Introducing Density Curves

  • A smooth curve drawn over a histogram that approximates its overall shape.
  • Useful when repeated samples show the same underlying pattern (regularity + consistency).
  • Idea illustrated with 947 Iowa Test vocabulary scores: purple histogram (actual) vs red smooth curve (model).
    • Despite minor over/under-shoots, total areas in corresponding regions match closely (the excesses and deficits “cancel”).
  • Practical use: estimate proportions such as “% scoring under 5” by reading the area under the curve left of x=5.

Formal Definition & Properties of Density Curves

  • Two defining properties
    1. The curve never drops below the x-axis (on/above axis).
    2. The total area under the curve equals 1 (represents 100 % of the observations): \text{Area}=1.
  • A density curve describes—it never contains—real data points; it is an approximation that is “accurate enough for practical use.”
  • Outliers (= departures from the main pattern) are not captured by the smooth curve.

When and Why to Use Density Curves

  • Requirements for declaring a distribution “regular” enough for a density curve:
    Large n – many observations (e.g., 947 scores).
    Consistency across groups – repeated samples give the same shape.
  • Benefits:
    • Allows quick probability / proportion estimates via areas.
    • Becomes the backbone for theoretical models (Normal, Uniform, Exponential, etc.).

Real Data vs. Model Data — Notation

ContextMeanStandard Deviation
Actual sample (computed)\bar xs_x
Theoretical / density-curve model\mu (Greek “mu”)\sigma (Greek “sigma”)
  • Example: “Average weight of all African bullfrogs” is unknown; we model it with \mu and \sigma rather than \bar x & s_x from a single sample.

Example 1 – Iowa Test Density Curve

  • Data: vocabulary scores of 947 students.
  • Observed histogram peaks around 7; tails near 2-3 and 12-13.
  • Smooth red curve matches the ridge/troughs: area left of x=5 under histogram ≈ area under density curve (both estimate proportion < 5).

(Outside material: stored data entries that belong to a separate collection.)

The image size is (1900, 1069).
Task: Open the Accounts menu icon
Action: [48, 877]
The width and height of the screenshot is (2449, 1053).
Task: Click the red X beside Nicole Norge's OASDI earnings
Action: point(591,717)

Shapes of Density Curves (Illustrations)

  • Uniform rectangle (not all curves “curve”!)
    • Support [2,6]; constant height chosen so \text{Area}=1.
    • Width =4 → height =\tfrac{1}{4} → each 1-unit segment holds 0.25 (25 %) of the data.
  • Right-skewed smooth curve on [9,13]
    • Larger area between 9–10 than 12–13 ⇒ more observations early; tails to the right.
  • Foxtrot cartoon: three hypothetical “grading curves” that exaggerate skewness / bimodality / degenerate mass.

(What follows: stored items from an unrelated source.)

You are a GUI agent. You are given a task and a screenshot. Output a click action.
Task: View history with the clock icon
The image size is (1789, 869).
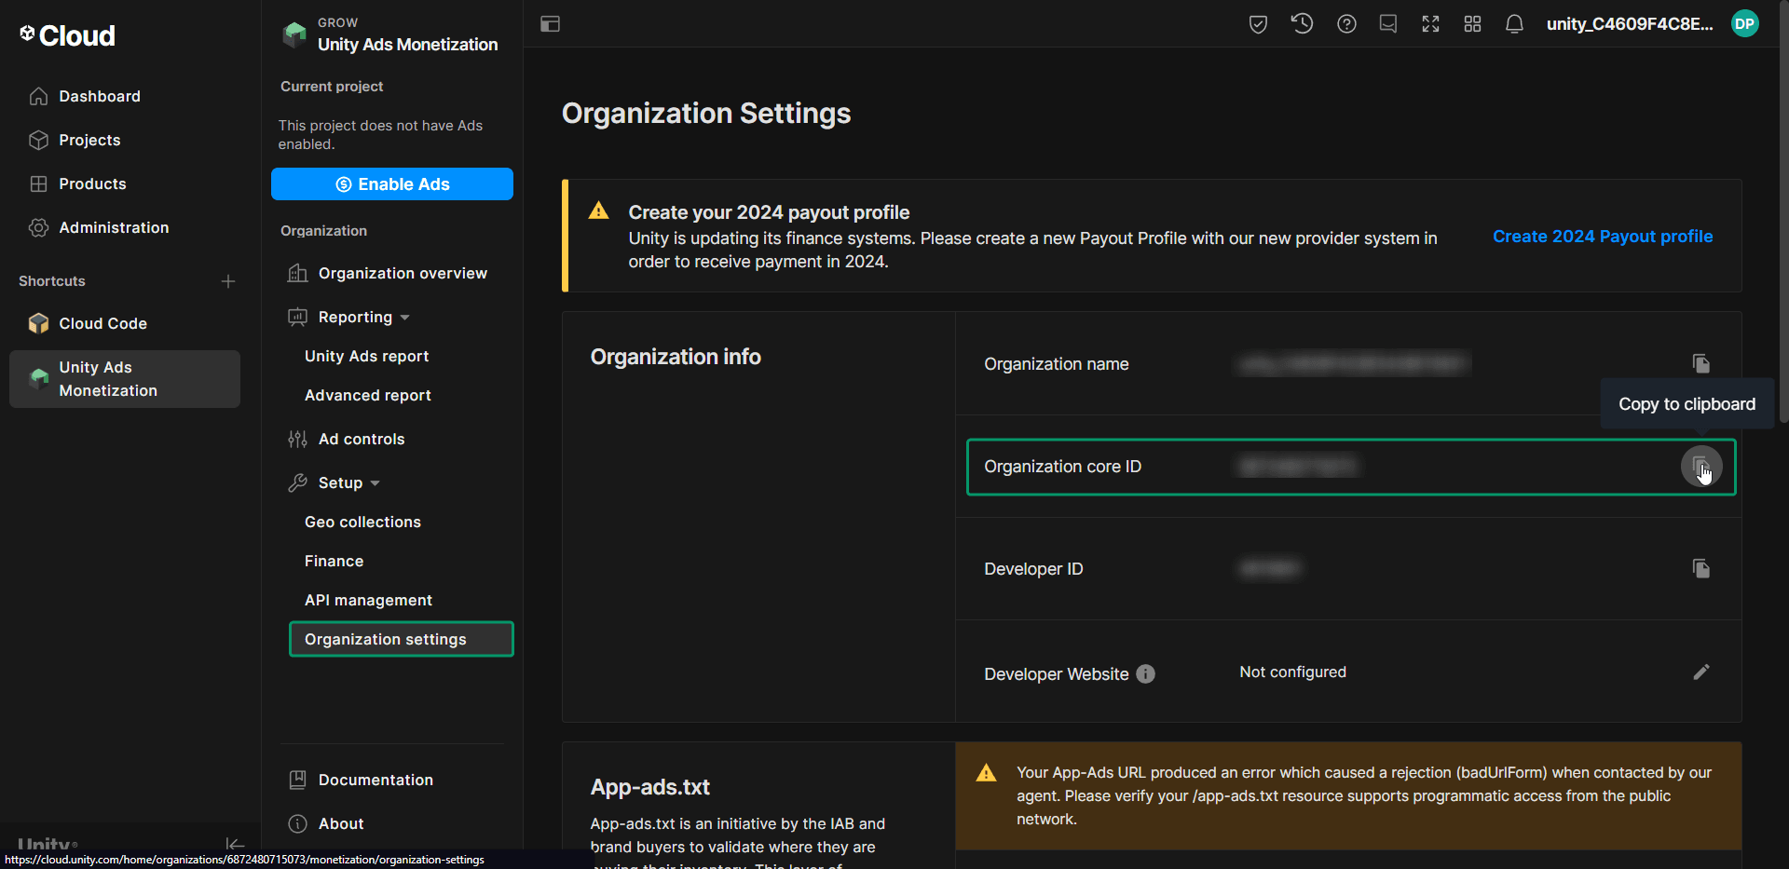point(1302,24)
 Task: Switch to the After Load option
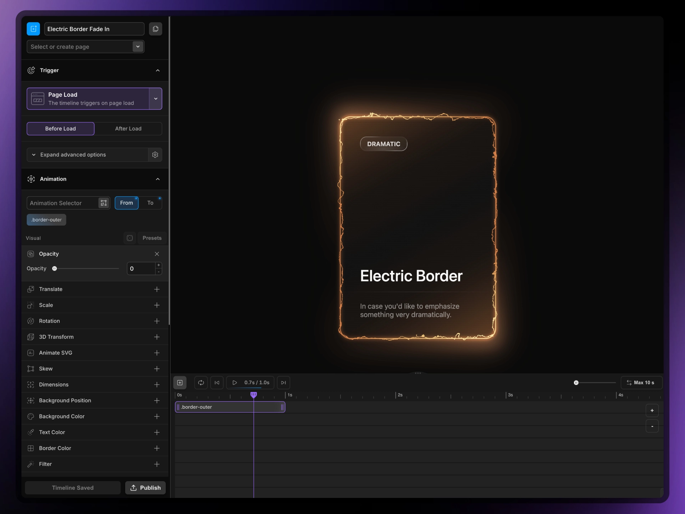click(x=128, y=129)
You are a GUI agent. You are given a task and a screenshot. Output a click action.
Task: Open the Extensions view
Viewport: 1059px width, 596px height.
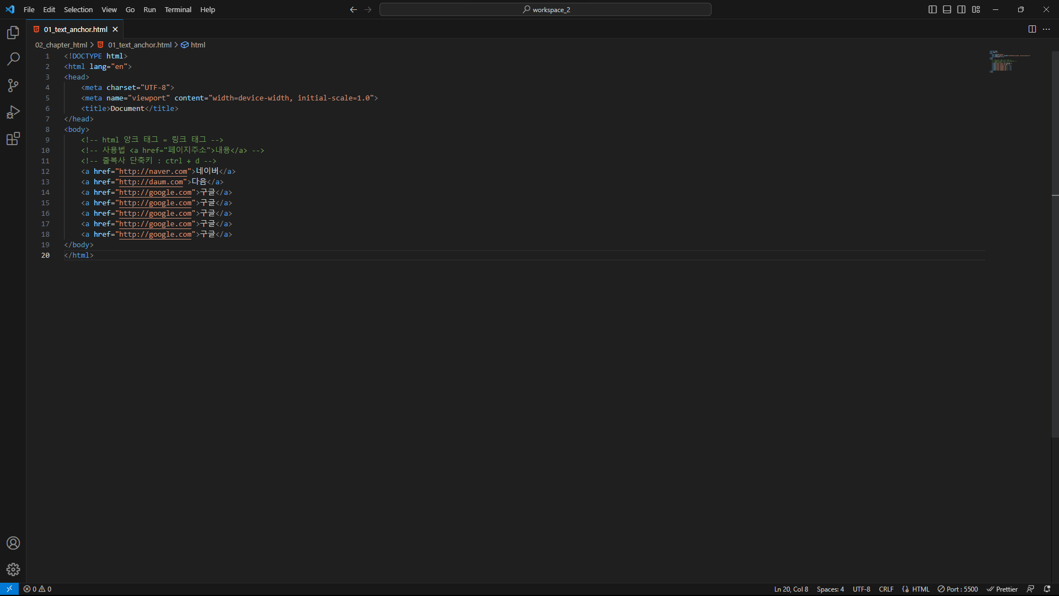(x=13, y=139)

Mean (μ) and Median on a Density Curve

  • Median = equal-areas point (50 % left, 50 % right).
  • Mean = balance point (center of mass if curve were solid).
  • For a perfectly symmetric curve: \mu = \text{median} (both at center).
  • For skewed right: mean pulled right of median.
  • For skewed left: mean pulled left of median.

Estimating Areas & Proportions

  • Shaded region from x=7 to x=8 in a left-skewed curve visually ≈ 0.12 → about 12 % of observations.
  • Later in course: integrate f(x) or use tables/technology to compute exact probabilities.

Legitimacy Checks & Common Misconceptions

  • To qualify as a density curve, both conditions must hold: area 1, entire curve above x-axis.
  • A histogram bar chart ≠ density curve (bars have gaps, arbitrary widths, and area sums to n not 1).
  • Rectangles are allowed (Uniform model). Smoothness is not a requirement; the keyword is continuous support, area 1.

Quick Practice / Position Examples

  • Given lettered points A, B, C on various curves:
    • Symmetric mountain: midpoint (B) is both \mu and median.
    • Right-skewed: median at B (50/50), mean at C (further right to balance).
    • Left-skewed: median at B, mean at A (further left).
  • Always verify 50 % criterion for median, “pivot” criterion for mean.

Key Takeaways

  • Density curves model large, consistent data sets and let us treat areas as probabilities.
  • Must be above x-axis with total area =1.
  • Outliers are ignored; the curve captures the overall pattern.
  • Distinguish sample symbols (\bar x, s_x) from population / model symbols (\mu, \sigma).
  • Balance point = \mu, equal-area point = median; skew determines their order.
  • Uniform, Normal, skewed, multimodal—all are possible density curves so long as area 1.
  • Next steps in class: compute exact areas via integration or probability tables for specific families (Normal distribution, etc.).